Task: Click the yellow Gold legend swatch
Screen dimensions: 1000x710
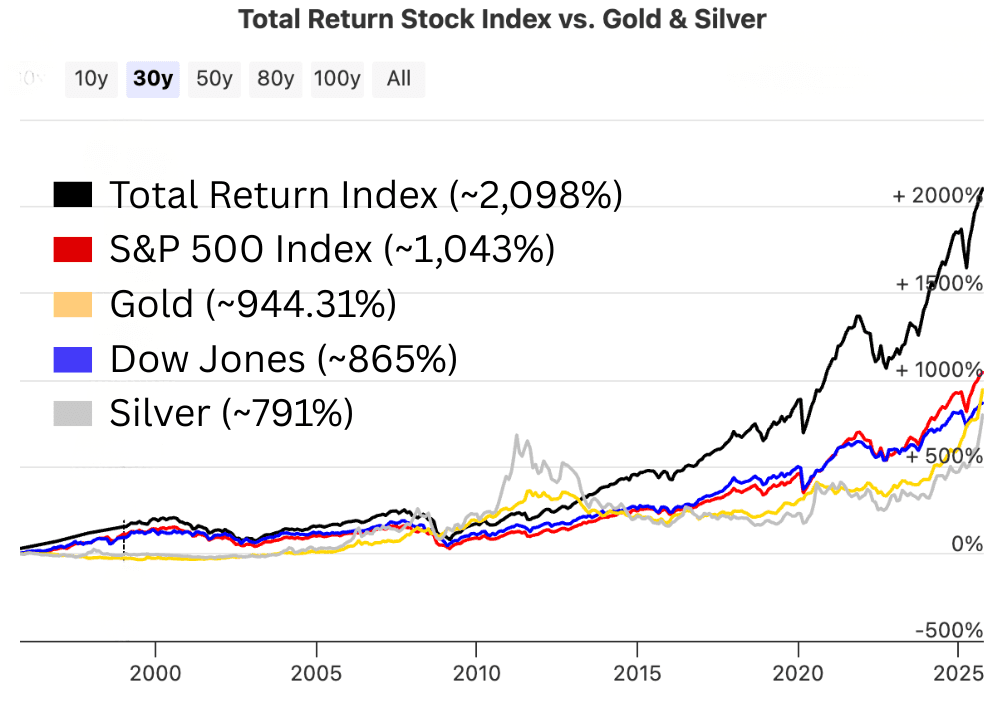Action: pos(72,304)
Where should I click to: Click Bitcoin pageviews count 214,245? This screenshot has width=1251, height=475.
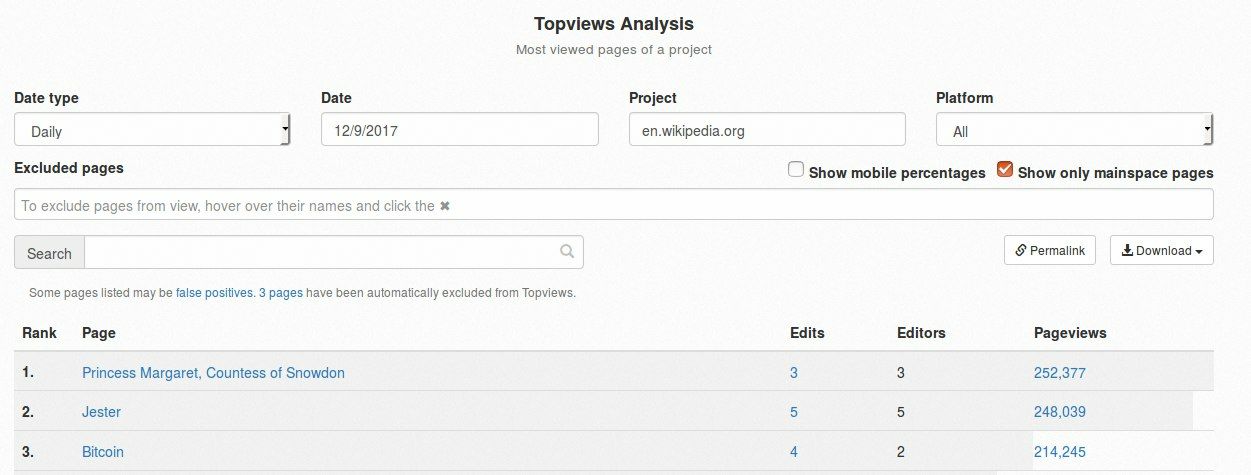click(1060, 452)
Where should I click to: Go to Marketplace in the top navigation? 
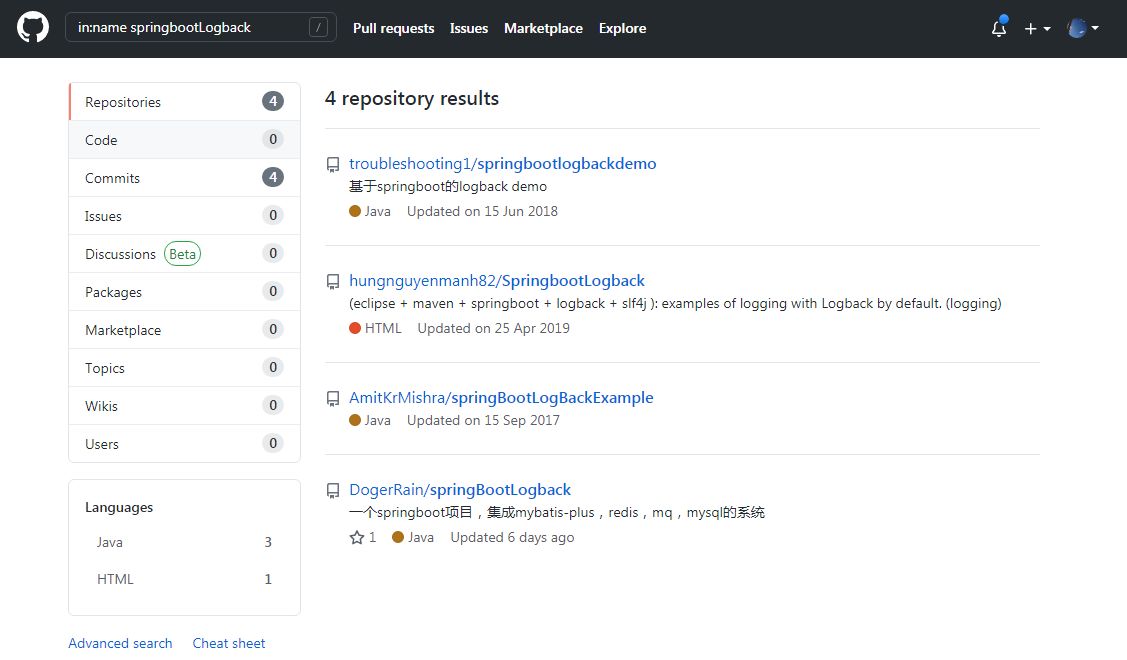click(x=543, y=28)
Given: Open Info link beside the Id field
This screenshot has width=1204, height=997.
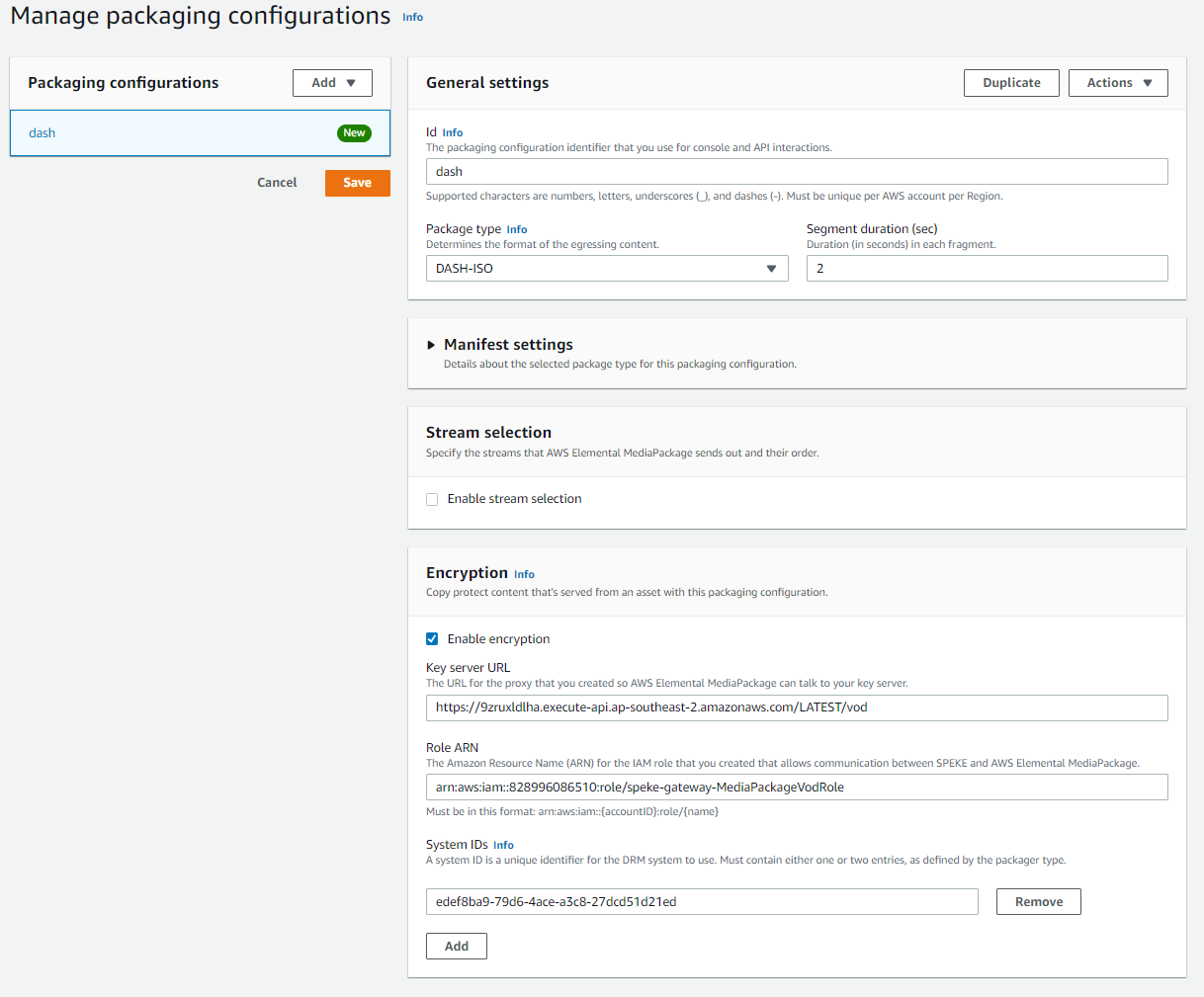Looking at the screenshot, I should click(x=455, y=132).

········

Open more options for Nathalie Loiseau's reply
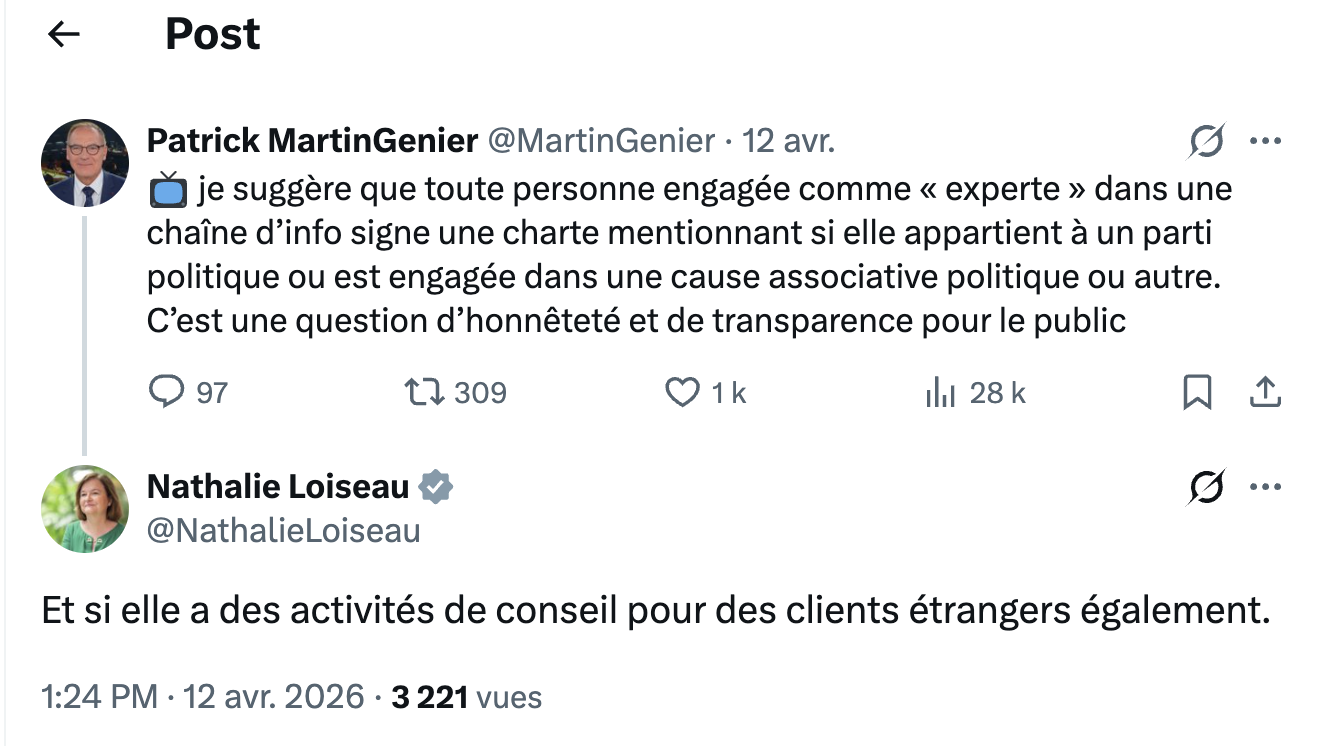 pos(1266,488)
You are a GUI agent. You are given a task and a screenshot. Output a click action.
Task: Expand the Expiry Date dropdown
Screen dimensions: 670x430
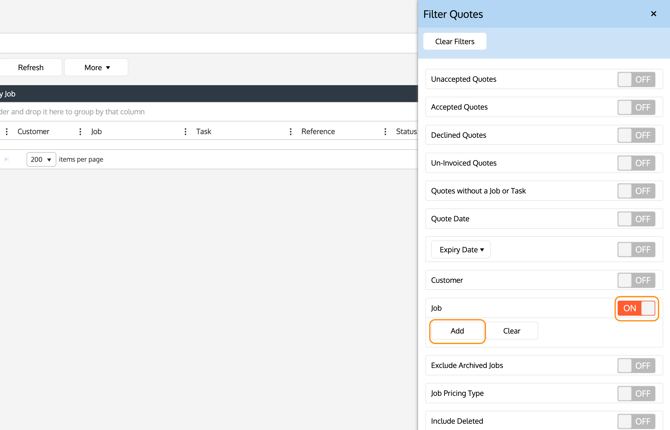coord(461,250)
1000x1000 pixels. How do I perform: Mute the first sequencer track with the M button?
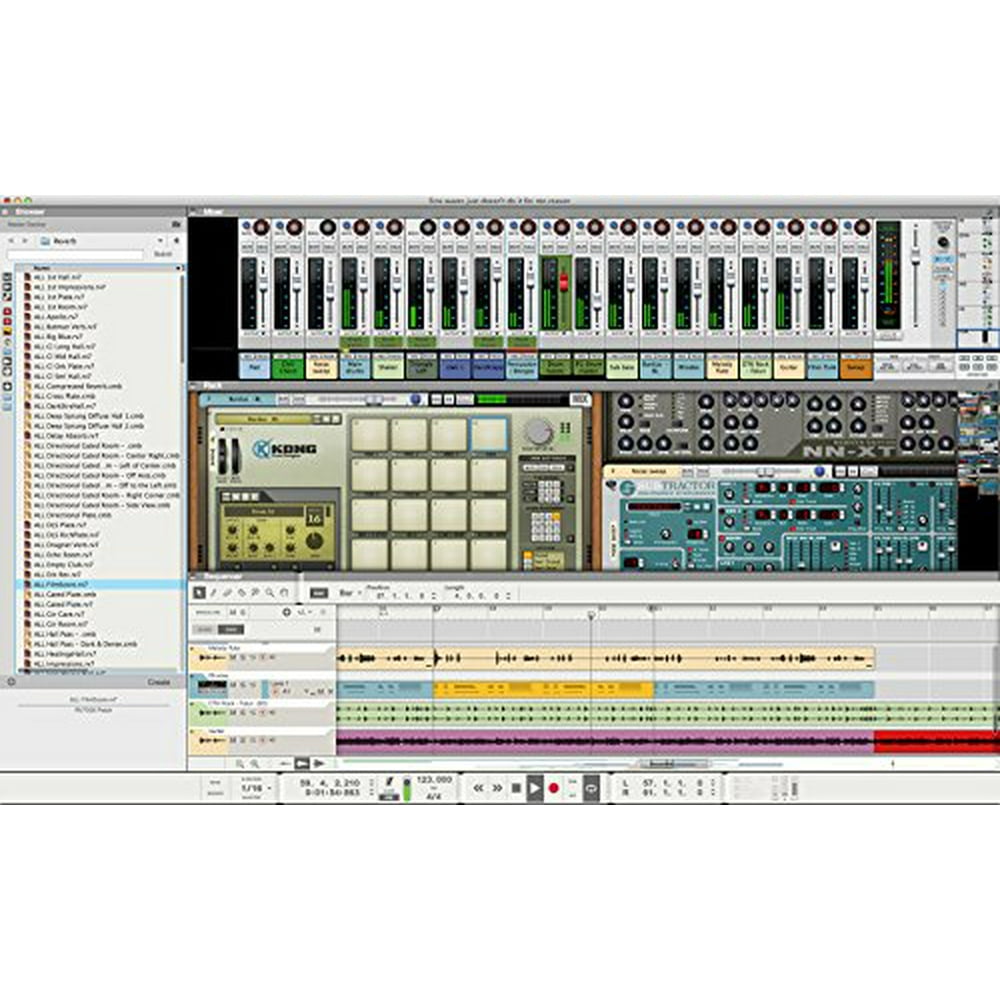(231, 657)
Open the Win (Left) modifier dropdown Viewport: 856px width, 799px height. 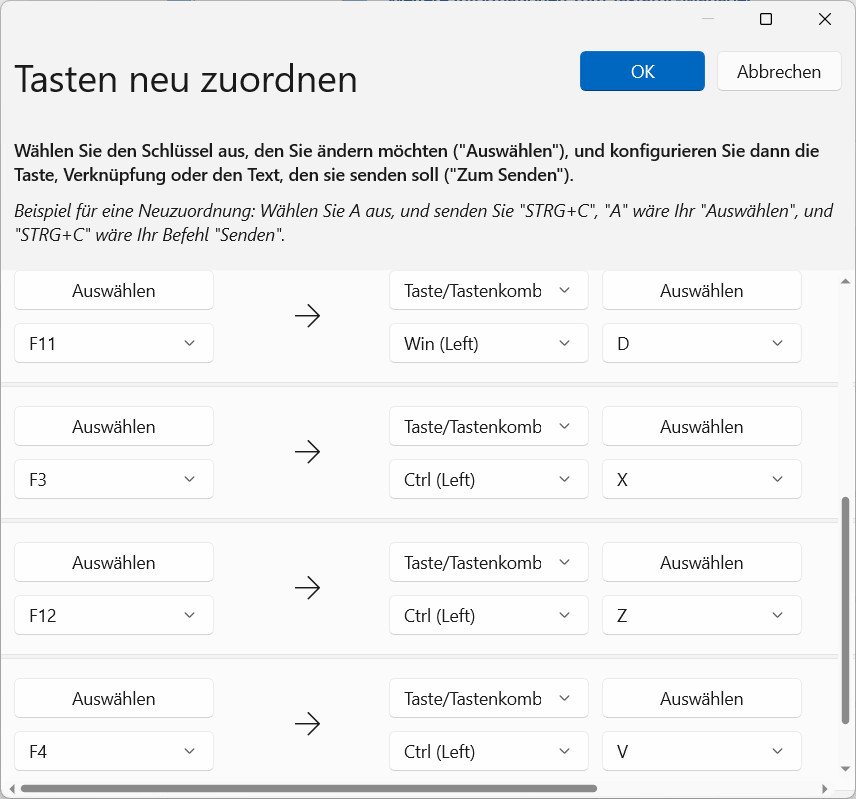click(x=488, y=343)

········

▶ WHAT NEEDS TO BE DONE: Take the material above and output only the lines from the one that contains "Task: Click the yellow Gold legend swatch" through the one that contains "Given: Open Info link beside the Id field", ends included and images left out.

▶ THE ANSWER:
Task: Click the yellow Gold legend swatch
Screen dimensions: 1000x710
Action: pos(72,304)
Where should I click to: Click Bitcoin pageviews count 214,245? This screenshot has width=1251, height=475.
click(1060, 452)
Where should I click to: Go to Marketplace in the top navigation? 
click(x=543, y=28)
Given: Open Info link beside the Id field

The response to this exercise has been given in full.